*PROBLEM:* Filter the entries that follow, copying every line in which the word "heading" appears.

Stored items
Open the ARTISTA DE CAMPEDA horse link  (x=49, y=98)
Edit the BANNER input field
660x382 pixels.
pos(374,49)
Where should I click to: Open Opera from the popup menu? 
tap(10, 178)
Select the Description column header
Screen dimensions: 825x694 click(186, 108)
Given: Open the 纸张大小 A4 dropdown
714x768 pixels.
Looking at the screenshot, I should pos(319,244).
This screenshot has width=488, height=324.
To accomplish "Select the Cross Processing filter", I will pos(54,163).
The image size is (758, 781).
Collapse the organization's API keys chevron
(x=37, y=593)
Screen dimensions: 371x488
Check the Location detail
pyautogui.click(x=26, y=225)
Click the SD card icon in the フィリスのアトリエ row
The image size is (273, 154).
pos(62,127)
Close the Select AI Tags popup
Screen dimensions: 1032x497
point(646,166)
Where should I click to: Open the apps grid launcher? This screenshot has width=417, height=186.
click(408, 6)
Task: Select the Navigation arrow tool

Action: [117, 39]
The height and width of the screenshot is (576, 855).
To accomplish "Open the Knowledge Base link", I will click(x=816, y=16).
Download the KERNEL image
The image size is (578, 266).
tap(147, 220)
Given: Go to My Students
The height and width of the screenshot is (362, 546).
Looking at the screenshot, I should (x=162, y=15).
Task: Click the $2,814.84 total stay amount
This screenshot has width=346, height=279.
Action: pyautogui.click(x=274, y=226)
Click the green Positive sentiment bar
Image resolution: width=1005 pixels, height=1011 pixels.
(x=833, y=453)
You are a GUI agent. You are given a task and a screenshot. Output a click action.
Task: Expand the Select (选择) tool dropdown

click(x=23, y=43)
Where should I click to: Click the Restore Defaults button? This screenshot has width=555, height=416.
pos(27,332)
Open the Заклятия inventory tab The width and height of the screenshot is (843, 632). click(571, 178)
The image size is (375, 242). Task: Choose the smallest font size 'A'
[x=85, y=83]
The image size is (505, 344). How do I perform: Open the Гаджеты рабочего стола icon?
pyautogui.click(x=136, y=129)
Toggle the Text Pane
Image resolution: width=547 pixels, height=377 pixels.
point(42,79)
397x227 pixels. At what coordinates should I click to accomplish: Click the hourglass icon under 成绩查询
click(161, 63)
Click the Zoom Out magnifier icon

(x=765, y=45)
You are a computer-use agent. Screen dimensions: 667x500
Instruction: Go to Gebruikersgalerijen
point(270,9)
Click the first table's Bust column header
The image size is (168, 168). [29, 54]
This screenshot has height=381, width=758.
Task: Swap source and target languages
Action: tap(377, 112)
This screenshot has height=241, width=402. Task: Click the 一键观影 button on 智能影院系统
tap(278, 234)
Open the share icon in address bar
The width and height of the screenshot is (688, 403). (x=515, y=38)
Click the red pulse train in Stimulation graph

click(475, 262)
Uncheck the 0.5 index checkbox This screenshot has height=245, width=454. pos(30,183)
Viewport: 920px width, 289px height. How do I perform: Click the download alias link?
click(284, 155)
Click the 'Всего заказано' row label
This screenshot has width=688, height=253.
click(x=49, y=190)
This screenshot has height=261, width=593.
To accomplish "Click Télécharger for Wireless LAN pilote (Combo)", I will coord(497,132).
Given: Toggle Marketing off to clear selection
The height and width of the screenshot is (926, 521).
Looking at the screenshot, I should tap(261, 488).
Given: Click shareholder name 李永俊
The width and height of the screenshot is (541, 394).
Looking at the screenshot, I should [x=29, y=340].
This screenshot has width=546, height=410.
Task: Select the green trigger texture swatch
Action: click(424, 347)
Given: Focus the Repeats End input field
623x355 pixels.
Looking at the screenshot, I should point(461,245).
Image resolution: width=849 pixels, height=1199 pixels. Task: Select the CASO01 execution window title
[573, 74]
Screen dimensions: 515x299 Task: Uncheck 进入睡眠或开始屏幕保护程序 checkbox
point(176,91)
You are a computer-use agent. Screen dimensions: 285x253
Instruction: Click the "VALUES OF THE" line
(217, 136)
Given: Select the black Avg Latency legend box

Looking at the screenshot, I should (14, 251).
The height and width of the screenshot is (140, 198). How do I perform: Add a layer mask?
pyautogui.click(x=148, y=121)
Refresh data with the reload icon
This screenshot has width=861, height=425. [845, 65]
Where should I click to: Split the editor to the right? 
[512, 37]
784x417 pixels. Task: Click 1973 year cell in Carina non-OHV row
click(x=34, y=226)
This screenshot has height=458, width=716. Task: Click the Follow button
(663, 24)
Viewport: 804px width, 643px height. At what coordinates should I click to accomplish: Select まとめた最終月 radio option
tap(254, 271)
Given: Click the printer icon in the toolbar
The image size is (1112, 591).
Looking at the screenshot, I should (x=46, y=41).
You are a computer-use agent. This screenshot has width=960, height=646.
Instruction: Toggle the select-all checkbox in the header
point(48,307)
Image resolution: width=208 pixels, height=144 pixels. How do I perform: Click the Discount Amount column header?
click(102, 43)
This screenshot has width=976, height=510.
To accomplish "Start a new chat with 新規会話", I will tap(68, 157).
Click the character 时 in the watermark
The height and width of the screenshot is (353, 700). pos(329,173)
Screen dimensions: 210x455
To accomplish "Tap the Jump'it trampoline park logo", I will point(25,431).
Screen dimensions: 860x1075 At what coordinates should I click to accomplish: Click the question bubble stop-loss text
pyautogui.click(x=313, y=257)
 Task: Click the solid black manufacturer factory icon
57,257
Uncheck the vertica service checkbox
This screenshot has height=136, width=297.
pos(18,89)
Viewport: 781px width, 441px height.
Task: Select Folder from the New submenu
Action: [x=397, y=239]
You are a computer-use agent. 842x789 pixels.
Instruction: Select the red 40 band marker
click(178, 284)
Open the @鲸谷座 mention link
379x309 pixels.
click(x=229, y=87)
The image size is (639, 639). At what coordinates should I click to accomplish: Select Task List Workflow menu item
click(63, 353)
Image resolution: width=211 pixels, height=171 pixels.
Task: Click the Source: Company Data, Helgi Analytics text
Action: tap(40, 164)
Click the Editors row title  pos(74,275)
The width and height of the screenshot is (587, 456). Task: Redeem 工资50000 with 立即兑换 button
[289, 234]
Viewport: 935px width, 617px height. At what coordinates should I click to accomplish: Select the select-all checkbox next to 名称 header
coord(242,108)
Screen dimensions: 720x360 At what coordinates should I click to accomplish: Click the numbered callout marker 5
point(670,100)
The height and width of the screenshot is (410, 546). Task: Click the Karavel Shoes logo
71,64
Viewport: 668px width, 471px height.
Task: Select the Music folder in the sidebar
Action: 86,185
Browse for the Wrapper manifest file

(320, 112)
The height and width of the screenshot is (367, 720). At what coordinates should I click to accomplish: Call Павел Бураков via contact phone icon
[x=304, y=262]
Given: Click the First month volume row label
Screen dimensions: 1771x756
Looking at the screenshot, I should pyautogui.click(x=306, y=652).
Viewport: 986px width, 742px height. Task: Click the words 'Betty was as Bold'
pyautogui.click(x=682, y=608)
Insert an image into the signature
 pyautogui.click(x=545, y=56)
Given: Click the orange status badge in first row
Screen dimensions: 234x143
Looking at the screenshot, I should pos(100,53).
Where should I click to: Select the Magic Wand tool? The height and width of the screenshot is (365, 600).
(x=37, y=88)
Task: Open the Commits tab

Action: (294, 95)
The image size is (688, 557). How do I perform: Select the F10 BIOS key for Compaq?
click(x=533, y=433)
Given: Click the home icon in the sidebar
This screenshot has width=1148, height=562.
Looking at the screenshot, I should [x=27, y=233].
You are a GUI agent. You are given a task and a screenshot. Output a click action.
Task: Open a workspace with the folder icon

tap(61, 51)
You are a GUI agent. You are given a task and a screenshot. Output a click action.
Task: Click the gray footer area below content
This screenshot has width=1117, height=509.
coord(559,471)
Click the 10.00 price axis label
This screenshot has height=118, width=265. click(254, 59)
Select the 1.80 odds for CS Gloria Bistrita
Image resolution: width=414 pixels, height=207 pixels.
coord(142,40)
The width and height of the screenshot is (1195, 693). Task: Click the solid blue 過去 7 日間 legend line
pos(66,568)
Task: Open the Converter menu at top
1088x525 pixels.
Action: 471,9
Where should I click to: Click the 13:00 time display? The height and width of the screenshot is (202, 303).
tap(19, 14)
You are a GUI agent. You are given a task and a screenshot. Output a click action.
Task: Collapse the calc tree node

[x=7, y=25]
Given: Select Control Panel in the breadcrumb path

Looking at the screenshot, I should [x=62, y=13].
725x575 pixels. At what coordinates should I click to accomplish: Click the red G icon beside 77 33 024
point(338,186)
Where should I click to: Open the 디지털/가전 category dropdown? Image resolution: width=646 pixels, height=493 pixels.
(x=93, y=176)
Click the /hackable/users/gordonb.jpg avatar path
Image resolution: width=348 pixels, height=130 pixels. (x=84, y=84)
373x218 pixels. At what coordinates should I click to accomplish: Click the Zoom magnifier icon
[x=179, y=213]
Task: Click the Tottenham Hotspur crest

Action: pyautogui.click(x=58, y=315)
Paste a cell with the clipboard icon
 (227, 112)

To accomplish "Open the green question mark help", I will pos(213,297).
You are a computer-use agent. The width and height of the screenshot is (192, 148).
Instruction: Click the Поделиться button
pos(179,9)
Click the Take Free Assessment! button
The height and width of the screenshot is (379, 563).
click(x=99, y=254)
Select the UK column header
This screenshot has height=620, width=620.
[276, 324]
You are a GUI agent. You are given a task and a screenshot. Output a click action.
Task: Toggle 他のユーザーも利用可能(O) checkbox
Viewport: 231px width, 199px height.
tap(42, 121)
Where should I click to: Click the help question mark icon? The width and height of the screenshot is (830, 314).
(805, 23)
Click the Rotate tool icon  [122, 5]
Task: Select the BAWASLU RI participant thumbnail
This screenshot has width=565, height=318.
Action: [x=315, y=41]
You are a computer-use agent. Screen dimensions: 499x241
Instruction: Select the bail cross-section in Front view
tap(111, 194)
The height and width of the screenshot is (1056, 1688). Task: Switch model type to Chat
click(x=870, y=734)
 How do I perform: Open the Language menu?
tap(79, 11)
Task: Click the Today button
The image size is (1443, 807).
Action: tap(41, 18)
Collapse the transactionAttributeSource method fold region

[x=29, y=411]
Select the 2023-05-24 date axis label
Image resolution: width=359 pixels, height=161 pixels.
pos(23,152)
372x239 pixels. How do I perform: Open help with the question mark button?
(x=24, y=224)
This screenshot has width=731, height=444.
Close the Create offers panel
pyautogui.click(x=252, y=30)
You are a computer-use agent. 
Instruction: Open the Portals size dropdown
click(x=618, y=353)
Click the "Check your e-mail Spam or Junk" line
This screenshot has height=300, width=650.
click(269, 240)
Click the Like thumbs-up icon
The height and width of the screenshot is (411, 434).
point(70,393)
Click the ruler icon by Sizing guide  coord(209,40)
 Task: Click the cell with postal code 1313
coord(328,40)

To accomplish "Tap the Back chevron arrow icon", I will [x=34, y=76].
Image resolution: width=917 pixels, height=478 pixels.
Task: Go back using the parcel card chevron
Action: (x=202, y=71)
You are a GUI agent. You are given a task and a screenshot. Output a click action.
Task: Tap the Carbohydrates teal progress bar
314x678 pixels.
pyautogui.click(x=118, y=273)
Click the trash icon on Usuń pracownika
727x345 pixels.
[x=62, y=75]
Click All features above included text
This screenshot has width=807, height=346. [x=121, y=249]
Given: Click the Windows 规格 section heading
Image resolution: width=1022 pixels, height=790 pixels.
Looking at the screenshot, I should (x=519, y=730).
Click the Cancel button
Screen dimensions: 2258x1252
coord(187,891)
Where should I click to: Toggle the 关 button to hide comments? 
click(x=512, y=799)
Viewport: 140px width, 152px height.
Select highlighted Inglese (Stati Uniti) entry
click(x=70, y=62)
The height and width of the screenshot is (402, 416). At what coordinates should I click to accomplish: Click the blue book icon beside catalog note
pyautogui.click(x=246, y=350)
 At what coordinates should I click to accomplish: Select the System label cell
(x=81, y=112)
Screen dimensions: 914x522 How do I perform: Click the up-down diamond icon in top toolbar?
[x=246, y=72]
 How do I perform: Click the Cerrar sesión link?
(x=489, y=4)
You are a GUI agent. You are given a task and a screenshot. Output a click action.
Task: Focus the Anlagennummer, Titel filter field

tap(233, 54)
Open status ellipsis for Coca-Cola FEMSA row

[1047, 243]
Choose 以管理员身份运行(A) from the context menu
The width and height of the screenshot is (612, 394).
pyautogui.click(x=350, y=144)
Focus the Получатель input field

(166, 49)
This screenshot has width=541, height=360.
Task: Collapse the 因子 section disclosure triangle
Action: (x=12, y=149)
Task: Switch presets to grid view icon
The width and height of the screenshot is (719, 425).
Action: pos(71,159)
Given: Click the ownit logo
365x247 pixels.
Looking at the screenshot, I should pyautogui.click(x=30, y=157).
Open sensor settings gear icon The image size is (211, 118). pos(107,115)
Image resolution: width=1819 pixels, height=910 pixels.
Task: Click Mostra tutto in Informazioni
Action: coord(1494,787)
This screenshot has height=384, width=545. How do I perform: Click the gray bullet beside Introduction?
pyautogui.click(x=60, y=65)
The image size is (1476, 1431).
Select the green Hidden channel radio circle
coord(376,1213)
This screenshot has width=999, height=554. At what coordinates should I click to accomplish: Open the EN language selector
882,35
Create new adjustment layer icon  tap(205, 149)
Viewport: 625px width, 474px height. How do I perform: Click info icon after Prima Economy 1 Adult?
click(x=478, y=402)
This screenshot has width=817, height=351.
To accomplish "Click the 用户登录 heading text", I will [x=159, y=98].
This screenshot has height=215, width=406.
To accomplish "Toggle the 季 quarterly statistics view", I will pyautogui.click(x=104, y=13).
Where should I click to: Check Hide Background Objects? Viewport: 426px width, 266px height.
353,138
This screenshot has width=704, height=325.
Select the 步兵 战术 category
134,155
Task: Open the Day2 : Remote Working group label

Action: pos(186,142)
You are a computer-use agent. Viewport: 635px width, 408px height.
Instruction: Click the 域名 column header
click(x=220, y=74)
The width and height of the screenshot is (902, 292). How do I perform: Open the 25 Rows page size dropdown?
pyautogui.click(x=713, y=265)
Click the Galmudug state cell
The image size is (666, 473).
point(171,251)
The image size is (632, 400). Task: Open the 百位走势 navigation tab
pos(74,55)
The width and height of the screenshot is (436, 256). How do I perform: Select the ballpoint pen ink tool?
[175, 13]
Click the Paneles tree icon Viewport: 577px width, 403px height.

*RESPONSE AREA:*
Given: Click the Windows 规格 section heading
To accomplish "Click the 用户登录 heading text", I will [x=159, y=98].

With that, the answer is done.